The other thing that was quite entertaining (for me as the speaker) was that one or two members of the audience were quite outraged that I had the temerity to question the evidence presented by those terribly expert geologists and archaeologists, who were deemed to be honest and highly-skilled academics simply doing their best to collect evidence in the field.  I should presumably have accorded them more respect and even deference......... 

I could have reminded these good people that I am rather expert too, and know what I am talking about, at least for most of the time.  But time was too tight for all that sort of stuff, so I contented myself with reminding the audience that when you do field research you are supposed to go through a process of data collection, data analysis, and interpretation before telling the world what your conclusions are.  In contrast, the archaeologists who have been digging in our area for six seasons have demonstrated a cavalier disregard for the norms of scientific field research, and they deserve to be slated for it.  (In fairness, the geologists have done things properly, so no problems on that score, apart with some quibbles on their interpretations.....)

I also reminded my enthusiastic critics that I have at least done MPP and his team the honour of referring to their work and examining it carefully.  On the other side of the argument, from all the reports I have had of MPP's talks in the last year or two, the glacial transport thesis is simply ignored or dismissed out of hand as being "discredited."   By whom, and on what grounds, is apparently never explained.

So a sad conclusion that I came to, following our convivial evening in the brewery, is that some members of the public believe that senior academics should be deferred to as "experienced experts who should be believed" -- rather than as field researchers whose work should be subjected to close scrutiny by their peer group and by workers from other disciplines who see things rather clearly because they are not wearing rose-tinted spectacles.  It obviously helps if you have the title "Professor" in front of your name! (Don't get me going on that one.......)

I always have, and always will, work on the basis that anybody who goes onto the record with his/her field results should welcome close scrutiny, and should expect his/her hypotheses to be tested to destruction, to be modified and rejected -- and to be replaced by better hypotheses.  My two colleagues and I have put our Rhosyfelin work on the record, and we welcome and await the scrutiny of others.
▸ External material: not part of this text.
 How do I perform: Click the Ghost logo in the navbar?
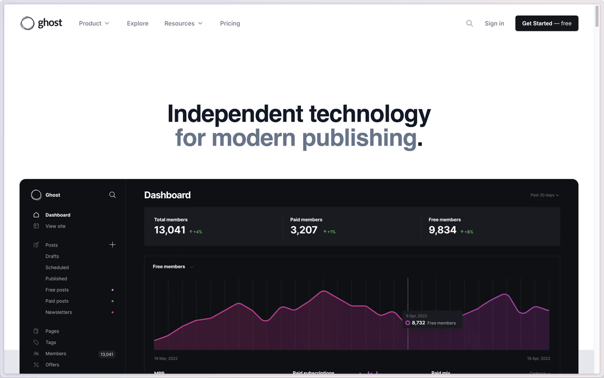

If falsification follows, so be it.

That, fundamentally, is the difference between those who come from a scientific background and those who enjoy a quiet life lit up every now and then by the magic of fairy tales.

 






1 comment:

TonyH said...

As you mention the Easter Island heads and the implicit cleverness of people more "primitive" than our present generations, I think it is notable how MPP and virtually all of his sundry co - writers and co - workers get the fact that they have been involved in work on Easter Island mentioned prominently in, for example, his last C.B.A. book on Stonehenge, i.e. the one published in 2015 in the "Archaeology For All" series.

There is a subtle implication in all this, that his 'archaeology for all' premise is that he and his caucus possess the true essential, reliable wisdom and therefore are entitled to pass down their views to the rest of us who aren't really worthy to develop our own independent opinions, or to be so daring as the read any alternative points of view - even if those alternative views are based upon rather more thorough and scientific field research and data gathering.